Before our lives were turned upside down in 1959, most Sunday afternoons were spent at my grandmother’s house in Havana. We would be dressed impeccably as it was always a special occasion. She found a way to fit everyone - aunts, uncles, cousins - around her table and she usually made Arroz con Pollo. Enough to feed the small army that made up our big, fat, Cuban family.
The fragrance of the saffron, chicken and rice will always be tied to my warmest memories of the abundance of the classic Cuban table. The linens were crisp and white, the silverware polished. The conversation was always boisterous and happy. The feeling of belonging and being cared for always seemed to be evident at that table.

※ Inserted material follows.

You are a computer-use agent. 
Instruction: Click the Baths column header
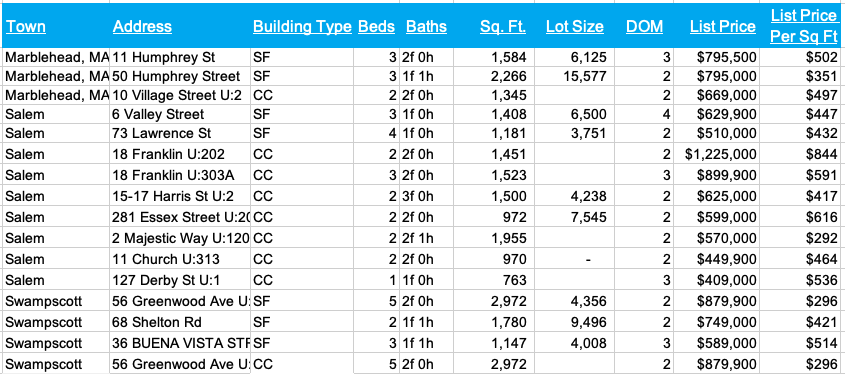pyautogui.click(x=426, y=27)
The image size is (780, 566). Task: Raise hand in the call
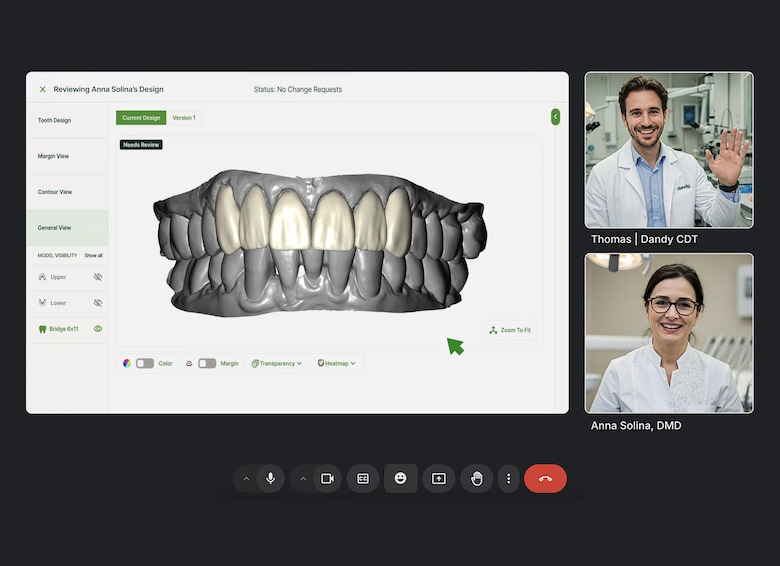click(x=477, y=479)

When we left Cuba, the Arroz con Pollo became a special occasion food, served for company and for birthday celebrations. My mom stopped making it altogether a few years ago, but she passed the recipe down to us. Now we maintain the Arroz con Pollo tradition in our home. Every birthday or graduation, every time I want to impress someone, this is what I serve. We make it for dinner on Christmas Day as a change from the lechón that is served the night before on Nochebuena. This is my specialty. It is what I will be serving you when you tell me you’re going to be in Southern California and I insist that you join us for dinner.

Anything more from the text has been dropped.